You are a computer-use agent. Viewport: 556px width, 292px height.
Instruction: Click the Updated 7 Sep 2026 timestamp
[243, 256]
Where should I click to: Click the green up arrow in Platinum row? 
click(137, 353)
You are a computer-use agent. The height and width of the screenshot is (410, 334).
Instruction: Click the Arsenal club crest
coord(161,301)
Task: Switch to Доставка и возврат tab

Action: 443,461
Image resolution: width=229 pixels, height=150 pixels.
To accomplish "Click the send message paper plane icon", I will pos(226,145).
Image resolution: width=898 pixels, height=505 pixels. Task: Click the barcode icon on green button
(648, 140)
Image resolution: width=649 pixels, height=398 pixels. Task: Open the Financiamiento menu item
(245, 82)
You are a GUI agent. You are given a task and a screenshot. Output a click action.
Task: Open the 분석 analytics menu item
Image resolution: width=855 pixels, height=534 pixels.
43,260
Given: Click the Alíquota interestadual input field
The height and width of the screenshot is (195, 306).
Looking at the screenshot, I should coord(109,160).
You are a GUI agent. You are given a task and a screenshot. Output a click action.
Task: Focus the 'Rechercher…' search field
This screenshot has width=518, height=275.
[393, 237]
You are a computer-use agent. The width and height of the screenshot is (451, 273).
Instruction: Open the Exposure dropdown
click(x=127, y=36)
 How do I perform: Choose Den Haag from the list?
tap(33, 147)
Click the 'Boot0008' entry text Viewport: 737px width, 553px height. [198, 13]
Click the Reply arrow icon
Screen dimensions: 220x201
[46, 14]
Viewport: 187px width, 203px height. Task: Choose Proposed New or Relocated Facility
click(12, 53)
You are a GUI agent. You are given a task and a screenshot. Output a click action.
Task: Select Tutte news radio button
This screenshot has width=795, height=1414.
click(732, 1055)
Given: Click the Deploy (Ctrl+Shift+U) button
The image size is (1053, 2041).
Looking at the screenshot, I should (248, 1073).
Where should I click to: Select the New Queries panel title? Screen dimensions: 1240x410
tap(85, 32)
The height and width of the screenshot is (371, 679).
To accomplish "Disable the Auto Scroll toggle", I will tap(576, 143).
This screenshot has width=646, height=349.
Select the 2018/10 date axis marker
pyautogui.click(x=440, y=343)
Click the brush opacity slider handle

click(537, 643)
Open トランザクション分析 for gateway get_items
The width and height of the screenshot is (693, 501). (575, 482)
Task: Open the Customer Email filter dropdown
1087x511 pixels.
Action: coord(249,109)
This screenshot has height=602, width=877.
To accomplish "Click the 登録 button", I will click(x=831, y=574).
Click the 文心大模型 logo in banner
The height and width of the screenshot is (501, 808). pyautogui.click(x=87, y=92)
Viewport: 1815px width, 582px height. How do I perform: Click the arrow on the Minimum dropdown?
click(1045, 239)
○ ○ ○ ○
Output every line from the records, exactly as written.

Solved exercise:
You are a computer-use agent. Viewport: 556px width, 292px height.
Instruction: Click the Updated 7 Sep 2026 timestamp
[243, 256]
Where should I click to: Click the green up arrow in Platinum row? 
click(137, 353)
You are a computer-use agent. The height and width of the screenshot is (410, 334).
Instruction: Click the Arsenal club crest
coord(161,301)
Task: Switch to Доставка и возврат tab

Action: 443,461
Image resolution: width=229 pixels, height=150 pixels.
To accomplish "Click the send message paper plane icon", I will pos(226,145).
Image resolution: width=898 pixels, height=505 pixels. Task: Click the barcode icon on green button
(648, 140)
Image resolution: width=649 pixels, height=398 pixels. Task: Open the Financiamiento menu item
(245, 82)
You are a GUI agent. You are given a task and a screenshot. Output a click action.
Task: Open the 분석 analytics menu item
Image resolution: width=855 pixels, height=534 pixels.
43,260
Given: Click the Alíquota interestadual input field
The height and width of the screenshot is (195, 306).
Looking at the screenshot, I should coord(109,160).
You are a GUI agent. You are given a task and a screenshot. Output a click action.
Task: Focus the 'Rechercher…' search field
This screenshot has width=518, height=275.
[393, 237]
You are a computer-use agent. The width and height of the screenshot is (451, 273).
Instruction: Open the Exposure dropdown
click(x=127, y=36)
 How do I perform: Choose Den Haag from the list?
tap(33, 147)
Click the 'Boot0008' entry text Viewport: 737px width, 553px height. [198, 13]
Click the Reply arrow icon
Screen dimensions: 220x201
[46, 14]
Viewport: 187px width, 203px height. Task: Choose Proposed New or Relocated Facility
click(12, 53)
You are a GUI agent. You are given a task and a screenshot. Output a click action.
Task: Select Tutte news radio button
This screenshot has width=795, height=1414.
click(732, 1055)
Given: Click the Deploy (Ctrl+Shift+U) button
The image size is (1053, 2041).
Looking at the screenshot, I should (248, 1073).
Where should I click to: Select the New Queries panel title? Screen dimensions: 1240x410
tap(85, 32)
The height and width of the screenshot is (371, 679).
To accomplish "Disable the Auto Scroll toggle", I will tap(576, 143).
This screenshot has width=646, height=349.
Select the 2018/10 date axis marker
pyautogui.click(x=440, y=343)
Click the brush opacity slider handle

click(537, 643)
Open トランザクション分析 for gateway get_items
The width and height of the screenshot is (693, 501). (575, 482)
Task: Open the Customer Email filter dropdown
1087x511 pixels.
Action: coord(249,109)
This screenshot has height=602, width=877.
To accomplish "Click the 登録 button", I will click(x=831, y=574).
Click the 文心大模型 logo in banner
The height and width of the screenshot is (501, 808). pyautogui.click(x=87, y=92)
Viewport: 1815px width, 582px height. How do I perform: Click the arrow on the Minimum dropdown?
click(1045, 239)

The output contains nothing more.